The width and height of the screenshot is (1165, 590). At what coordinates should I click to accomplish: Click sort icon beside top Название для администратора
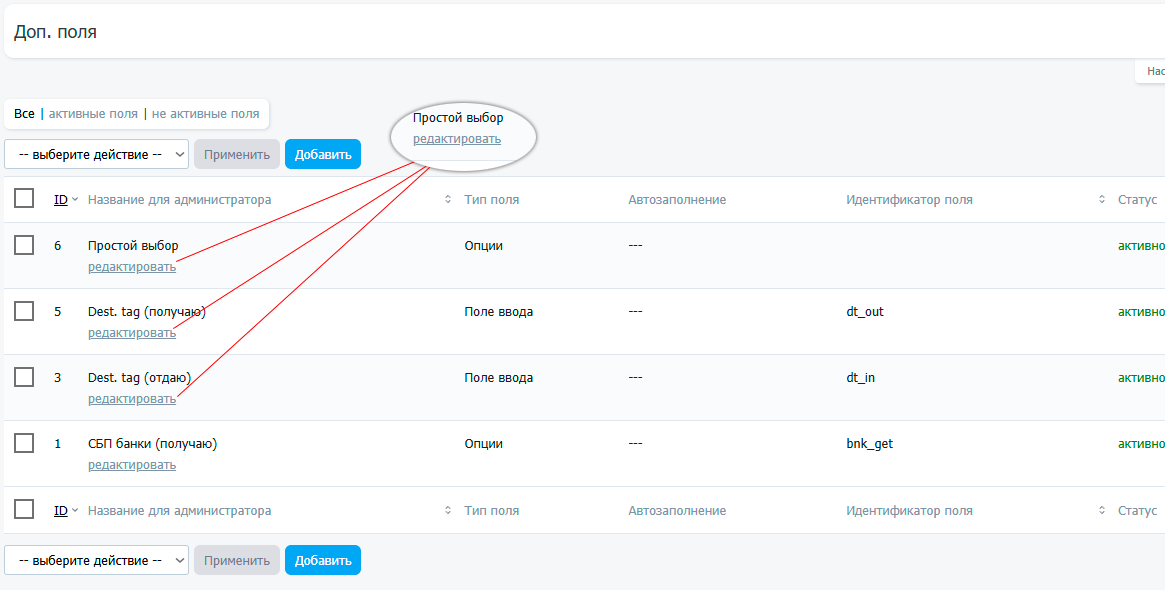click(x=448, y=200)
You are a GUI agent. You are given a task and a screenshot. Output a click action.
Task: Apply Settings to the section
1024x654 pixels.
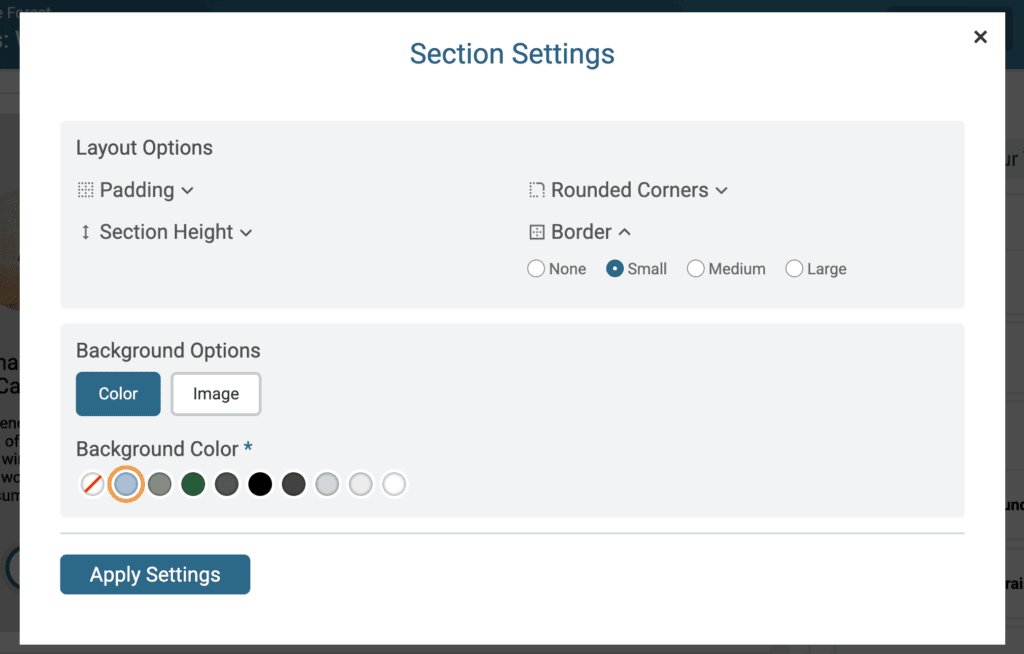click(x=155, y=574)
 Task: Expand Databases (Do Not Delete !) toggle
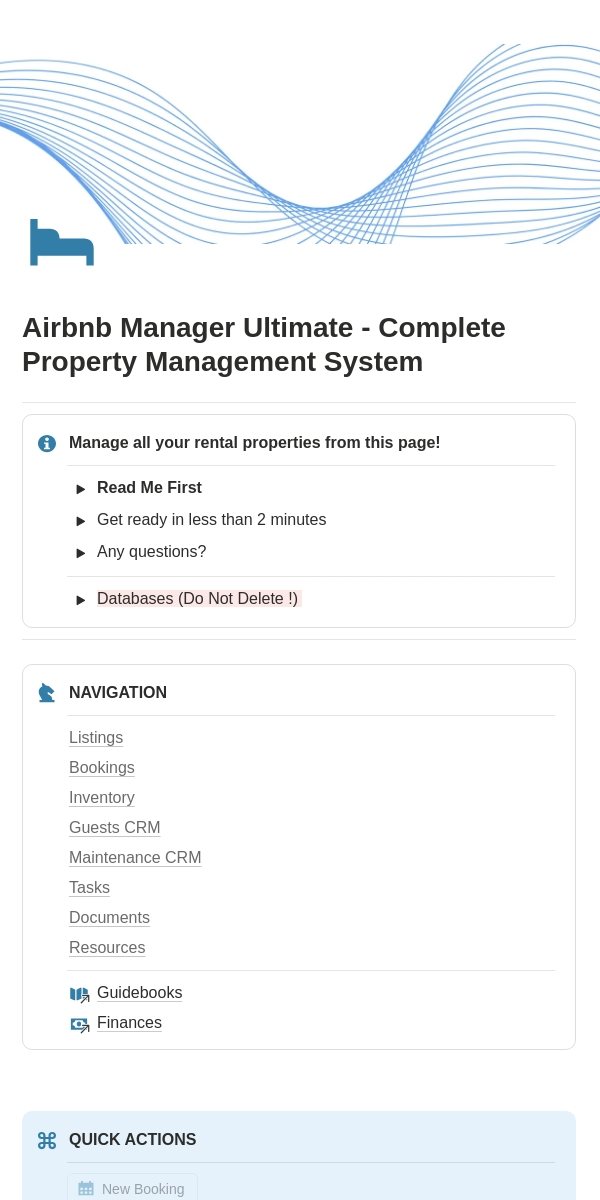(x=81, y=600)
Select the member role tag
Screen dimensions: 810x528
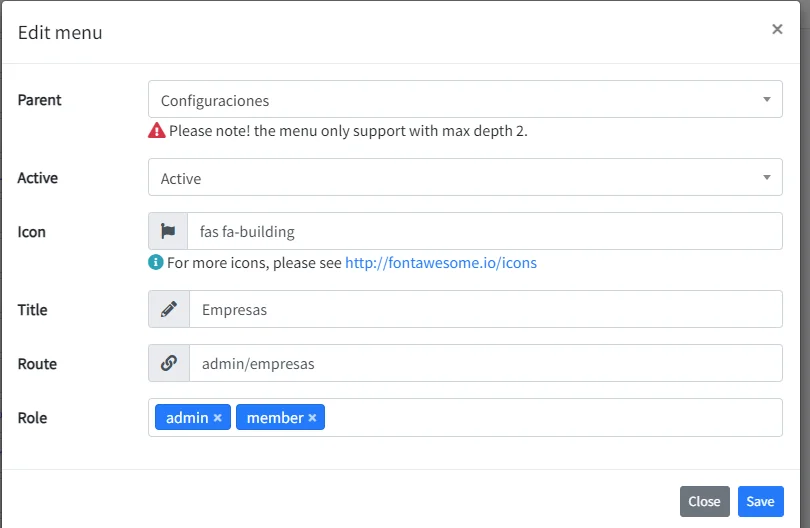point(275,417)
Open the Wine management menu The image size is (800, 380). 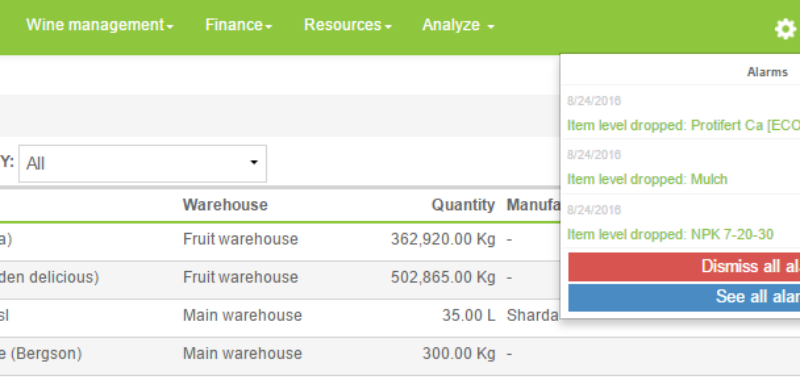coord(100,25)
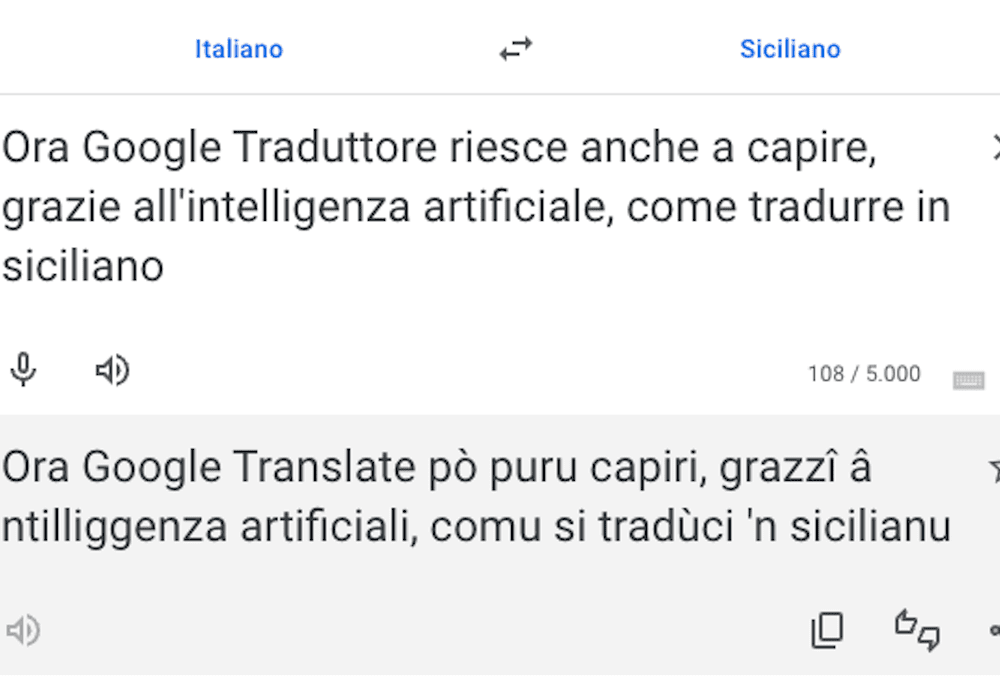Image resolution: width=1000 pixels, height=688 pixels.
Task: Click the 108 / 5.000 character counter
Action: coord(864,374)
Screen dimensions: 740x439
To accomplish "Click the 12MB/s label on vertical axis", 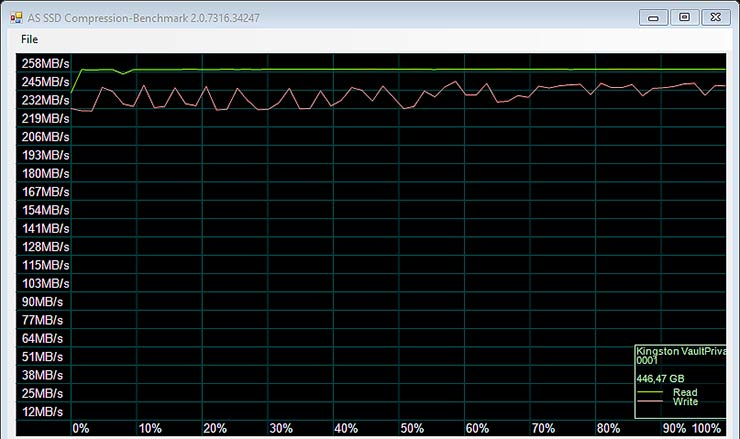I will [x=43, y=411].
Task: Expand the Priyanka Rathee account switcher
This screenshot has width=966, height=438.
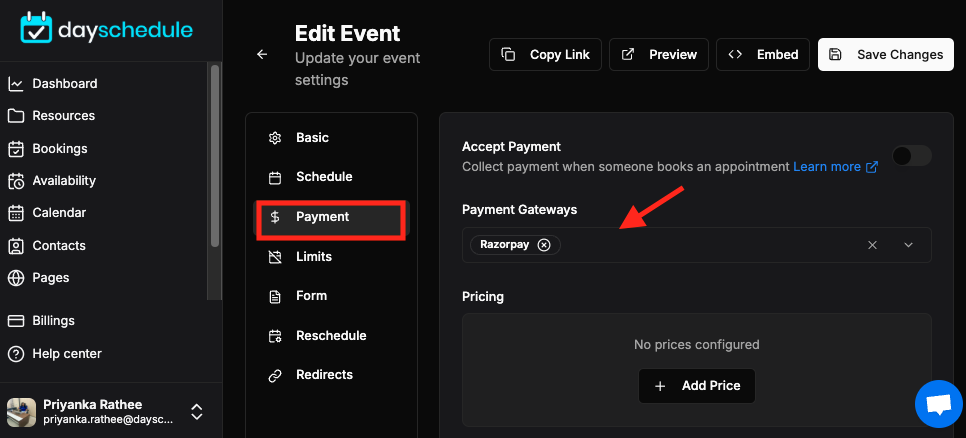Action: click(x=197, y=412)
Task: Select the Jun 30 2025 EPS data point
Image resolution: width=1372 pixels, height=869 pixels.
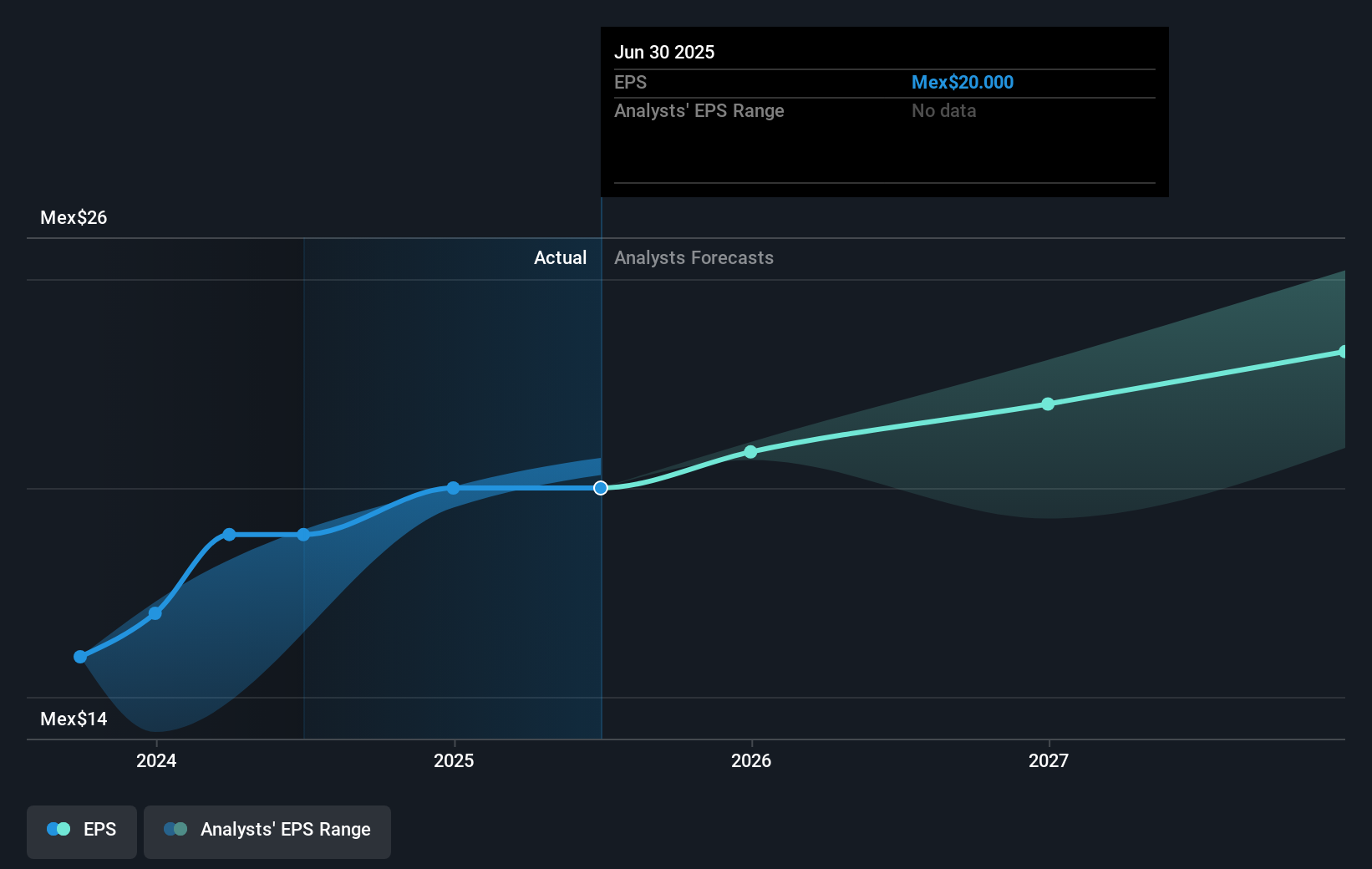Action: [601, 488]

Do this:
Lay out the lines as a numbered list, from the line containing "Task: Select the Jun 30 2025 EPS data point" through the last line of the records, skipping blank lines. Leave the pictures out.

Answer in full:
1. Task: Select the Jun 30 2025 EPS data point
2. Image resolution: width=1372 pixels, height=869 pixels.
3. Action: [601, 488]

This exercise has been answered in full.